(Beginning of Supplied entries)

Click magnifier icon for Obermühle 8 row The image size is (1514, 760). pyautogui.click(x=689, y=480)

(End of Supplied entries)
(Beginning of Supplied entries)

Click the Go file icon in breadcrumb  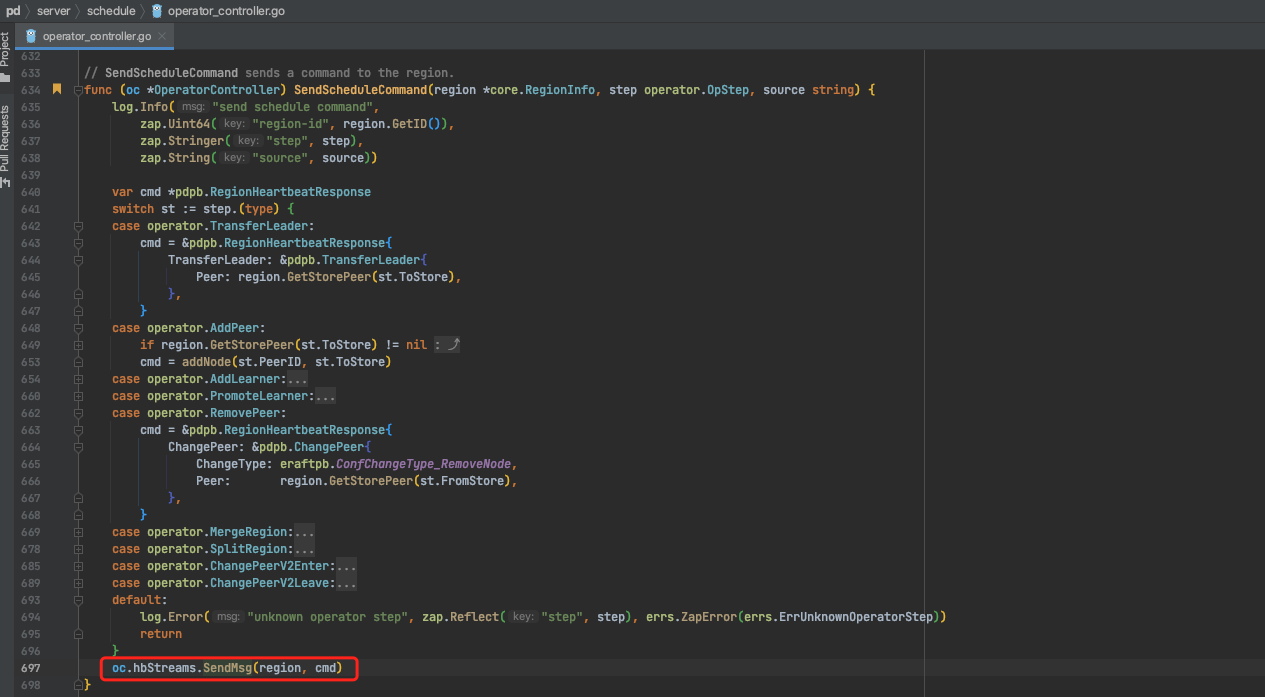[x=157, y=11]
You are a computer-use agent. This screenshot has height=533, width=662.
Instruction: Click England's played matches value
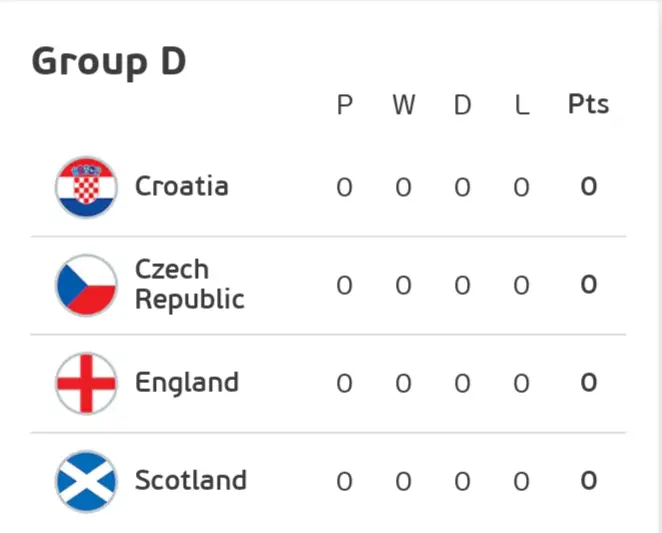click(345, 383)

(End of Supplied entries)
(Beginning of Supplied entries)

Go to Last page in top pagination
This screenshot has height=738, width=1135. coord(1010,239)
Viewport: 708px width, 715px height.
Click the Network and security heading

(End of Supplied entries)

### What this task involves
Beginning at the line above with "Viewport: 708px width, 715px height." and finishing at the line with "Click the Network and security heading", return each line exactly and return nothing else.

### Output
Viewport: 708px width, 715px height.
Click the Network and security heading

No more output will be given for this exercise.